先ほどまでの威圧感が消えどこかぼんやりとした母に、違う不安を覚える。



「ダー君、心を壊すなんてしちゃっていいの?」

「ダメに決まってるよ。『ヒトのことはヒトで解決』がお約束だから。王に頼まれないのにしたのは初めてよ」



 それは聖王様にこってり叱られそうだ。でもダー君が来てくれなかったら、どうにもならなかった。叱られるなら私も付き合おうと決意する。



「私、この後ルウェリン城へ行くから、聖王様に『ダー君は悪くないです。ごめんなさい』って謝るね。拒否されるかもしれないけど、ダー君だけを悪者にはしないから」

「ダーは、カラスが叱られればいいと思う」



 ダー君の素敵な笑顔に、ぴぃちゃんがぴしりと固まってしまった。


 「人」に助けてもらおうにも、ウォードが来てくれたらお母さんが何をしたか分からないし、レイではルウェリン家まで巻き込むことになってしまう。



 ここはダー君が来てくれて正解だったと信じよう。

 今になってみれば「はい、ハートリーのご当主かご子息に一服盛ります」とひとまず瓶を受け取って、考えるのは後にすれば良かったんじゃ? と思うけれど。

さっきは余裕が少しもなくて、思いつかなかった。




 ダー君が通りに目をやるのにつられて、クリスティナも視線を向けた。

焦りの滲む横顔はウォード。


「ウォード!」


 思わず呼んだクリスティナの声は届かないようで、通り過ぎてしまう。



「忘れてた。
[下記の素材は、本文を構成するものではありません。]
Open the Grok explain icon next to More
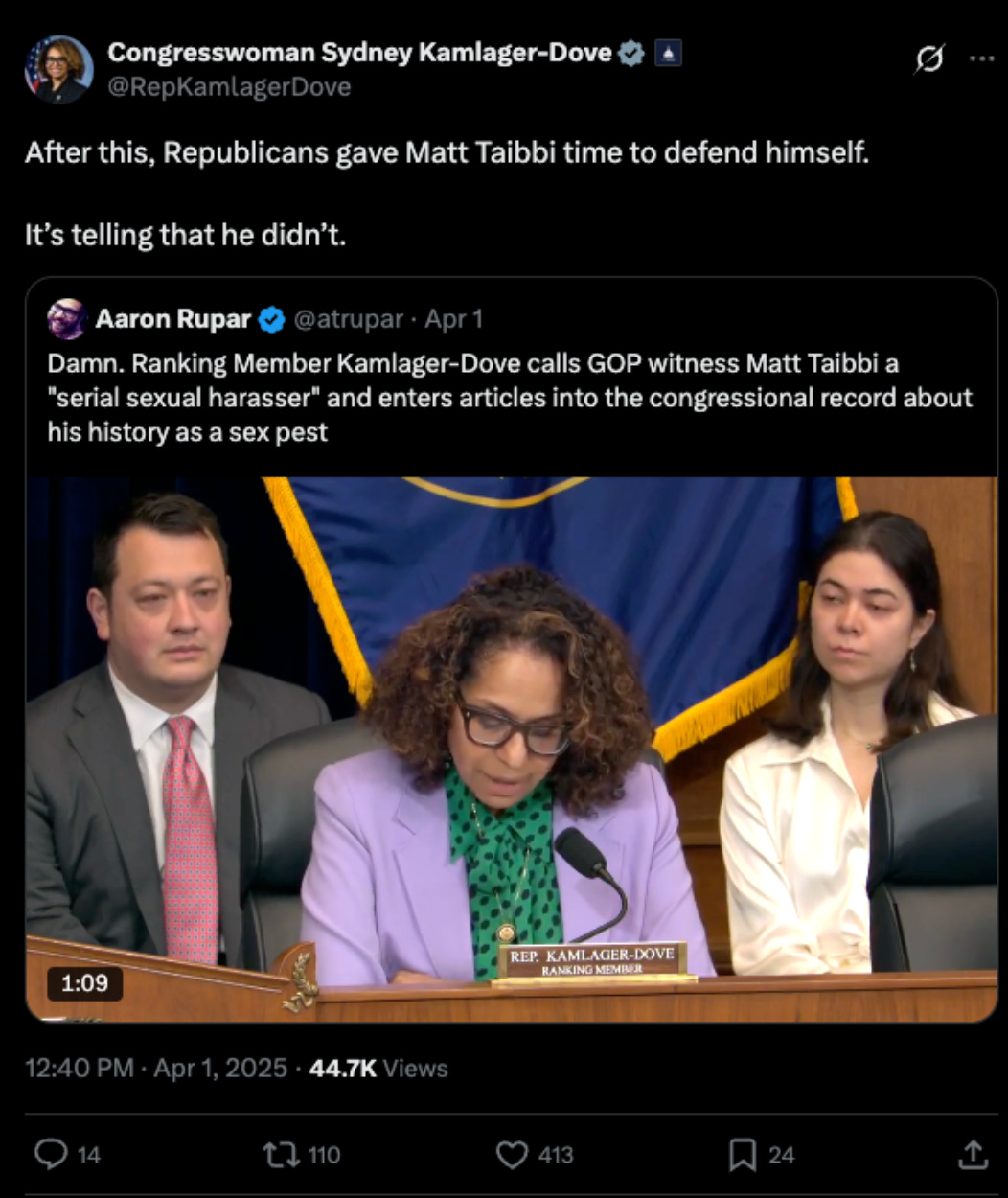The height and width of the screenshot is (1198, 1008). pos(928,59)
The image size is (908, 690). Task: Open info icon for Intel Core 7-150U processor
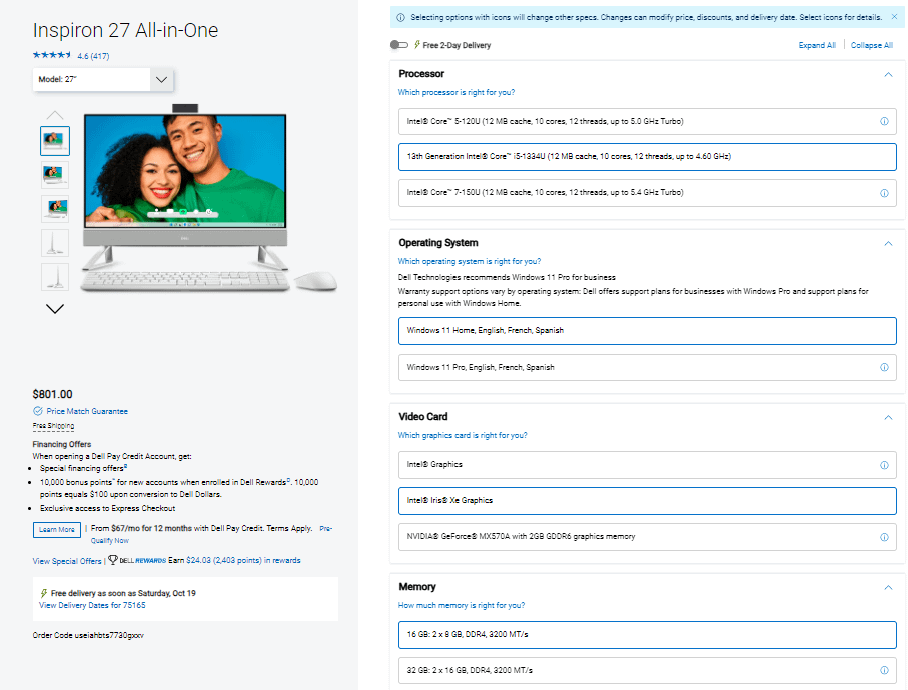click(x=882, y=192)
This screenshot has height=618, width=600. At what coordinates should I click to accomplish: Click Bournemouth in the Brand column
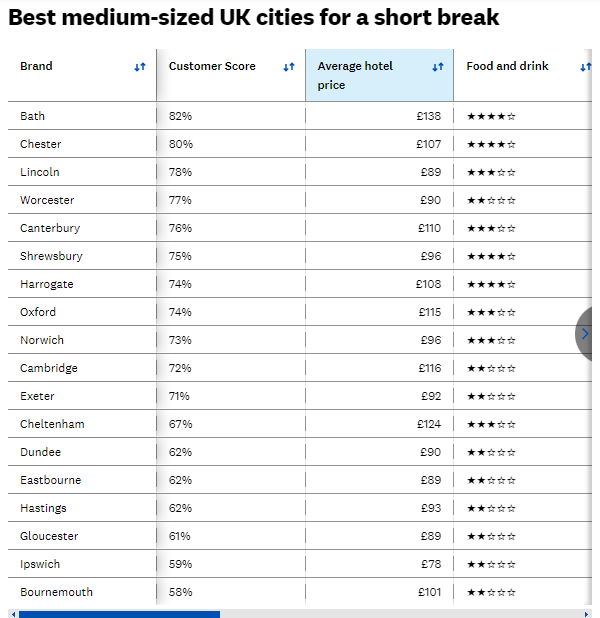click(x=56, y=592)
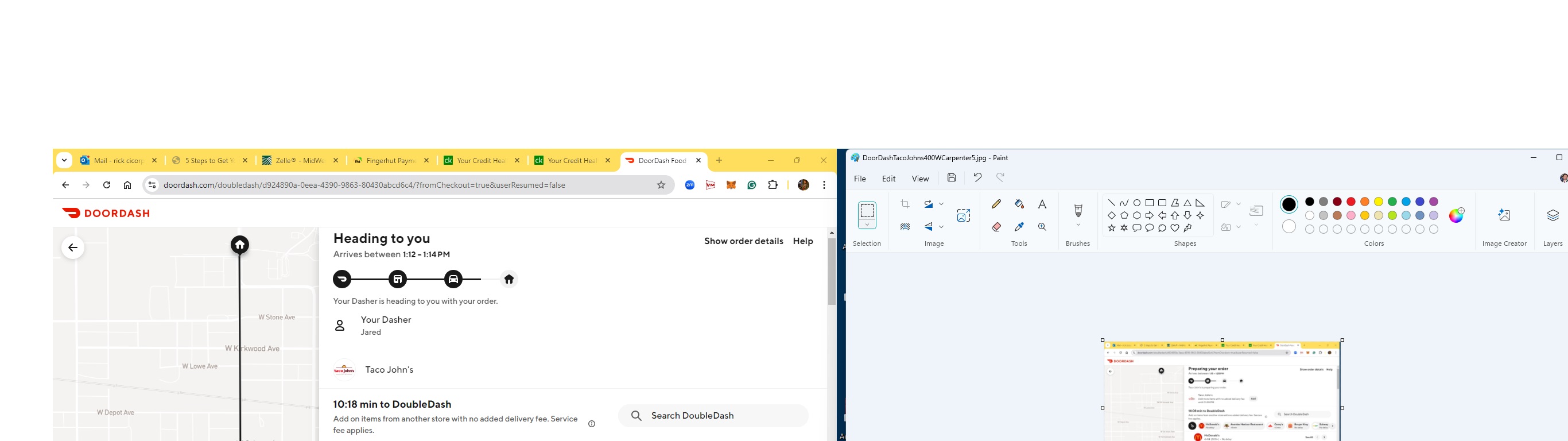Open the Image Creator tool
This screenshot has height=441, width=1568.
tap(1504, 216)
邪魔されないようにしてたのよ」


ダー君が打ち鳴らした手は気持ちがいいほどぷくぷく。


「邪魔?」

「ダーはもう行くよ。もとひのお手紙を持ってるから」


 服には書いていないようだと思ったら、お腹に手を当てる。きっと腹巻きにしているのだろう。きらめきと共に姿が消えた。




「ここか!?」


入れ違いにウォードが駆け込む。


「すまない! クリスティナ。人の気配はあるのに、どうしても路地が見つからなかった」



 ああ、そういう。ダー君が「お人払い」的なことをしたのだろう。王家も王家聖王家の子だから特別な力があるに違いない。
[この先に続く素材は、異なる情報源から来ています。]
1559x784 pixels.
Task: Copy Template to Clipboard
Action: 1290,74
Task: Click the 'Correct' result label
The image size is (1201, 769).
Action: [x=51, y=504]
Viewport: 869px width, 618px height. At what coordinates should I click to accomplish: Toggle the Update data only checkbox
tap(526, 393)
 心を壊すのは悪い事だと自覚しているので、目撃者を作りたくなかったんだ。きっと。



 ひとり納得するクリスティナと視線を合わせるウォードの顔色は悪く、寒いのに額にはうっすら汗が浮かんでいる。


 走り回ってくれたことが嬉しい。不謹慎なことを考えてクリスティナがうふんと笑うと、ウォードは思いがけないものでも見たような表情をした。



「嫌な思いをしたんじゃないのか、なぜ笑う。その瓶は」


 瓶? なんのことかと視線を辿った先には、クリスティナの手。しっかりと瓶を握っていたことに自分で驚き、この世の終わりめいた気分になった。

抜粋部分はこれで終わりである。